Andy hizo todo lo posible para impresionar a la madre de Max y convencerla de que era digna de su hijo. Sí, de acuerdo, la señora Harrison había arrugado un poco la nariz cuando le había hablado de su trabajo en The Plunge, y también había comentado, con cierto desdén, que el pueblo natal de Andy no estaba precisamente cerca de Litchfield County, donde los Harrison tenían un viejo rancho de caballos. Pero una vez terminada la conversación, Andy no tuvo la sensación de que hubiera sido un desastre. Había demostrado interés por Barbara y le había hecho las preguntas adecuadas; le había contado una divertida anécdota sobre Max, y le había hablado también de cómo se habían conocido en los Hamptons, detalle que al parecer fue del agrado de Barbara. Finalmente, ya a la desesperada, había mencionado su paso por Runway, a las órdenes de Miranda Priestly. Justo entonces, la señora Harrison se había erguido un poco y luego se había inclinado hacia ella para hacerle más preguntas. ¿Había disfrutado de su empleo en la revista? ¿Acaso trabajar para Miranda Priestly no era la mejor forma de aprender que pudiera imaginarse? Barbara no había olvidado mencionar que todas las muchachas con las que se había criado Max habrían dado cualquier cosa por trabajar allí, que todas idolatraban a Miranda y soñaban con aparecer algún día en las páginas de su revista. Si la «nueva empresa» de Andy no terminaba de cuajar, ¿tenía pensado regresar en el futuro a Runway? De repente, la mujer se había mostrado de lo más animada, por lo que a ella no le había quedado más remedio que sonreír y asentir con el mayor entusiasmo posible.
—Estoy seguro de que se ha encariñado contigo, Andy —le dijo Max más tarde.
Estaban sentados en una cafetería del Upper East Side, abierta las veinticuatro horas, y aún se sentían eufóricos tras la fiesta.

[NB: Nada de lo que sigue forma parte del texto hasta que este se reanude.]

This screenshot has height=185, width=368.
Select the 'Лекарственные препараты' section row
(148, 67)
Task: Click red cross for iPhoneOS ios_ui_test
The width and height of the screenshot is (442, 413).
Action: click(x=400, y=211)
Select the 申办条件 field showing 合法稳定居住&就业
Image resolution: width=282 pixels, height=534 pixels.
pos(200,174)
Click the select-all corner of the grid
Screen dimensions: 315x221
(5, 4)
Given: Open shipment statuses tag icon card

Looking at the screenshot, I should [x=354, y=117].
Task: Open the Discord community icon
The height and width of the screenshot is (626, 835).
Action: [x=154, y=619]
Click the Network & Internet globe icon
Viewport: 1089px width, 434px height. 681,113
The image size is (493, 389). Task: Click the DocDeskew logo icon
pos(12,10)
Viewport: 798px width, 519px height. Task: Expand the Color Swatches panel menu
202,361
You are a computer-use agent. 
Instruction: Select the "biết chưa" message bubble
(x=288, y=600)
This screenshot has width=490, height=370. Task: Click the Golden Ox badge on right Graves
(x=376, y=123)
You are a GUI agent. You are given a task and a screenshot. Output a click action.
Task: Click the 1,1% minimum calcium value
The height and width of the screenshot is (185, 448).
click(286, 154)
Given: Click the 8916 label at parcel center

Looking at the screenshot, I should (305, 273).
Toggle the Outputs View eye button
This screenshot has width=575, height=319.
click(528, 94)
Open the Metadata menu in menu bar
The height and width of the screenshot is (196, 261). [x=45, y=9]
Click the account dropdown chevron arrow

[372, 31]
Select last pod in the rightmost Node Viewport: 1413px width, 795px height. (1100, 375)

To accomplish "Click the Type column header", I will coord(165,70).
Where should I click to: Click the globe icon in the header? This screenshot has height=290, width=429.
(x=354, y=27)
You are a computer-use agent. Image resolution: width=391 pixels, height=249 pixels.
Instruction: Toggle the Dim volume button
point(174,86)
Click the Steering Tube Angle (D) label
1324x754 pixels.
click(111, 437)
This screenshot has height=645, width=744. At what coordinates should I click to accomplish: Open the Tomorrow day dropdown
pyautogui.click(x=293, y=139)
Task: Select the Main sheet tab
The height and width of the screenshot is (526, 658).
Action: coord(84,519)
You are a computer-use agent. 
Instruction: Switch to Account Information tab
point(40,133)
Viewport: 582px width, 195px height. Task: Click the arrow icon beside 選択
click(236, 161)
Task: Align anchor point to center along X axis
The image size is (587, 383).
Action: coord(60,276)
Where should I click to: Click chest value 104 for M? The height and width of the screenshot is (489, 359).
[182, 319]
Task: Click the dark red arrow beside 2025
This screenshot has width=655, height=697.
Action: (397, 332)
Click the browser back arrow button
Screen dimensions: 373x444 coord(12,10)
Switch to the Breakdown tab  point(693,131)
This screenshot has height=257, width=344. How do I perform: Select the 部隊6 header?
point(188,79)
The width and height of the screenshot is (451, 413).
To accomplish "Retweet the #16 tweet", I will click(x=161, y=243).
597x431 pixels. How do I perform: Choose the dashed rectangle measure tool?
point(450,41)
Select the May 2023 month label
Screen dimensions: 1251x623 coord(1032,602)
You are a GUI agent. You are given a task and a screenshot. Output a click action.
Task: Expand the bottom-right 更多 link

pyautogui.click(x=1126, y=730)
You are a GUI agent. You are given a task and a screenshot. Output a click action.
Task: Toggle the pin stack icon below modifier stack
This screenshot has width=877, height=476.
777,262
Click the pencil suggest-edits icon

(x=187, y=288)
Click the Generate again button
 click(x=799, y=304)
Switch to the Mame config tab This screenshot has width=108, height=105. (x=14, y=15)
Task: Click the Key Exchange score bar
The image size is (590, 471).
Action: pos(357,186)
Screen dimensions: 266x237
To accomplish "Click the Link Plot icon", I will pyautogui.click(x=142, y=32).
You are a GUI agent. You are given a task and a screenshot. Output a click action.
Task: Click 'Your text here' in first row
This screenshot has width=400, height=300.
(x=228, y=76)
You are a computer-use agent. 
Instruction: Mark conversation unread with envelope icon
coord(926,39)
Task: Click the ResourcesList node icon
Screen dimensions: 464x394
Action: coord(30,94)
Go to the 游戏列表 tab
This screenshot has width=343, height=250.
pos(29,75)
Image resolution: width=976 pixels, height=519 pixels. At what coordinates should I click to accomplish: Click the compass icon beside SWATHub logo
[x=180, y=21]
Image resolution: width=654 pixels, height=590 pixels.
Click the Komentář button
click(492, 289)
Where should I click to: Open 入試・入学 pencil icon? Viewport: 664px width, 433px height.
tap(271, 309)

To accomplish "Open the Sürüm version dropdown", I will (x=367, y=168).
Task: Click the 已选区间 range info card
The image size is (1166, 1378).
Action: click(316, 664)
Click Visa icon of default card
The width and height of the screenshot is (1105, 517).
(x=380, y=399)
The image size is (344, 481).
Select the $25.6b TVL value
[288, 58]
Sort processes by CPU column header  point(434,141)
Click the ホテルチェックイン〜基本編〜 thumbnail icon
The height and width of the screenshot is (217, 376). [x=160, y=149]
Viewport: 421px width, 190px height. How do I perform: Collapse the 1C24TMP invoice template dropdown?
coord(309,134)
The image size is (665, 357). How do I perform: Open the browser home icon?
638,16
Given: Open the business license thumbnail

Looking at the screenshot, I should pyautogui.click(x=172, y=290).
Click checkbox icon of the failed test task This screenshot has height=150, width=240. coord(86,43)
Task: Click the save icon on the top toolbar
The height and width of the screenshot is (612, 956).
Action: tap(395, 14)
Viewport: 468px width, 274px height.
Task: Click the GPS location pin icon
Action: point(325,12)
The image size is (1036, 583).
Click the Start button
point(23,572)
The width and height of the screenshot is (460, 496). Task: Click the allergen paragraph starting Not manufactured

—No sé, a mí no me ha parecido precisamente cariñosa —respondió ella mientras bebía su batido de chocolate.
—Todo el mundo se ha encariñado contigo, Andy. Mi director financiero me ha repetido una y otra vez lo divertida que eres. Supongo que le habrás contado alguna anécdota de Hanover, New Hampshire…
—Es la anécdota que cuento siempre a la gente de Dartmouth.
—Y todas las asistentes iban por ahí comentando lo guapa que eres y lo amable que has sido con ellas. Supongo que la mayoría de las personas ni siquiera se toman la molestia de hablar con ellas en esta clase de eventos. Te doy las gracias por ello.
Max le ofreció entonces una patata fría cubierta de kétchup, pero se la metió en la boca después de que Andy la rechazara.
—Todo el mundo ha sido simpatiquísimo, la verdad es que me lo he pasado muy bien con ellos —señaló ella mientras pensaba en lo agradable que le había resultado conocer a todas aquellas personas… excepto a la madre de Max.
Por otro lado, debía mostrarse agradecida, pues Miranda no se había presentado. Toda una suerte, aunque teniendo en cuenta su historia con Max y los círculos en los que se movía la familia Harrison, sabía que tarde o temprano llegaría el momento.
Le cogió una mano a Max por encima de la mesa.
—Esta noche me lo he pasado genial. Gracias por invitarme.
—Gracias a usted, señora Sachs —le respondió él al tiempo que le besaba la mano y le lanzaba una mirada que le provocó un revelador nudo en el estómago—. ¿Vamos a mi casa? Creo que la noche acaba de empezar.